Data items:

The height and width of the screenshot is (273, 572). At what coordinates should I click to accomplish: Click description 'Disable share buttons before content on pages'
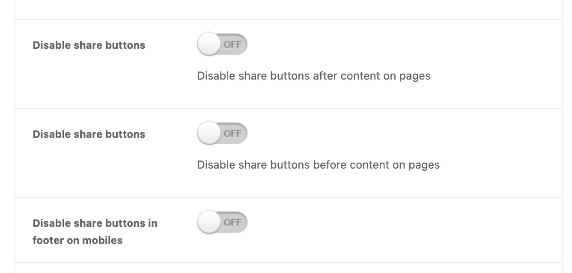(319, 165)
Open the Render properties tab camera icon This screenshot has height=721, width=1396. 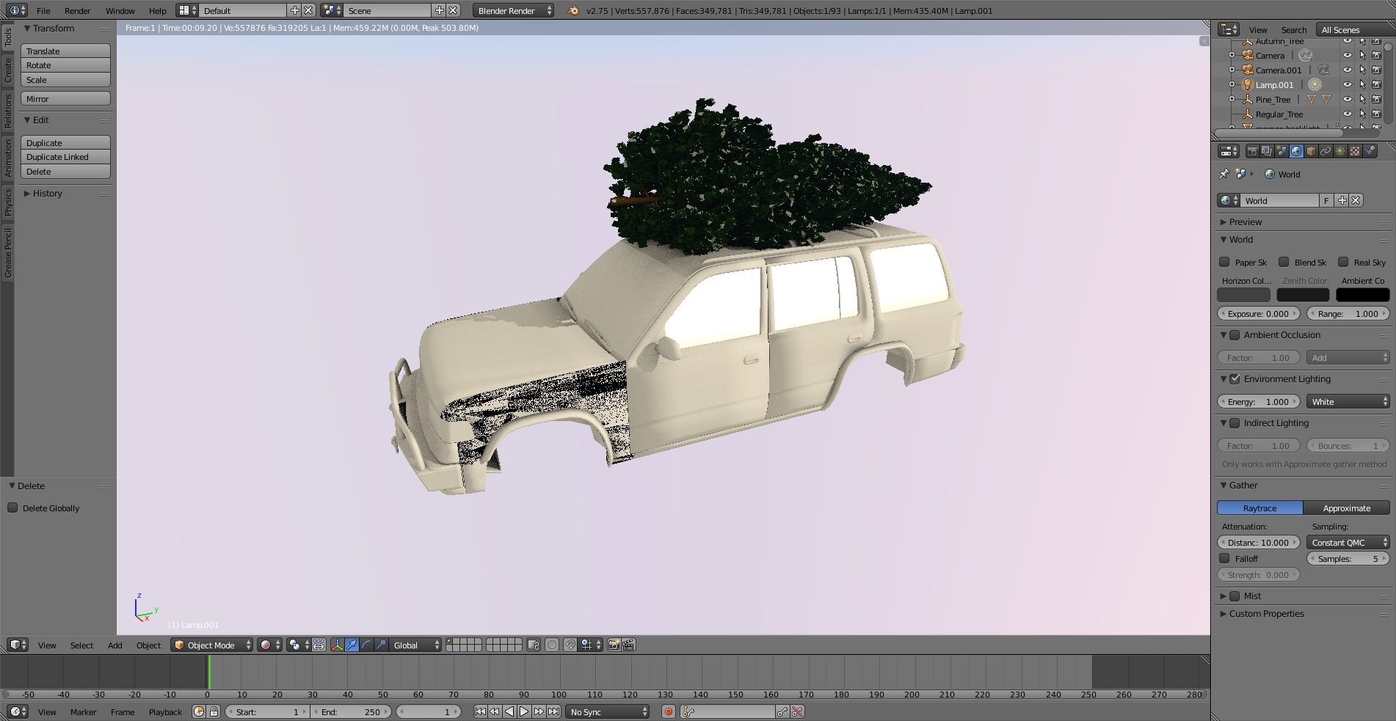(1252, 151)
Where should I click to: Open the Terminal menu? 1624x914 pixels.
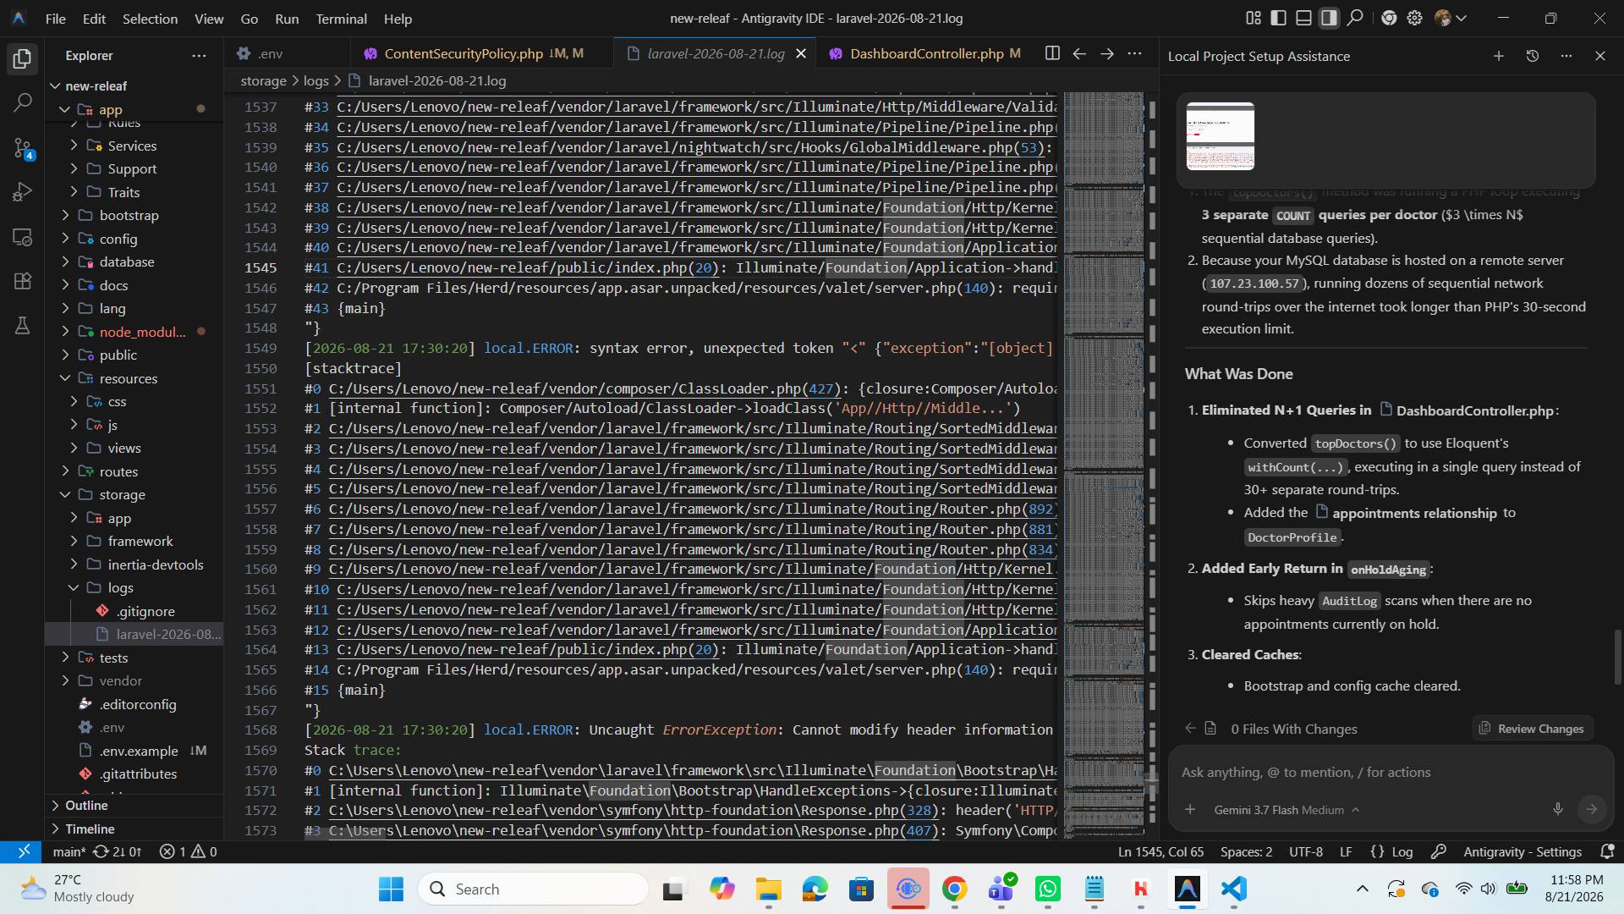pyautogui.click(x=341, y=18)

Action item » Could you write out exactly the lines running from the one with "Where should I" through the last line of the data above, both ends kept, and omit any picture?

Completed task »
Where should I click to: Open the Terminal menu? 1624x914 pixels.
pyautogui.click(x=341, y=18)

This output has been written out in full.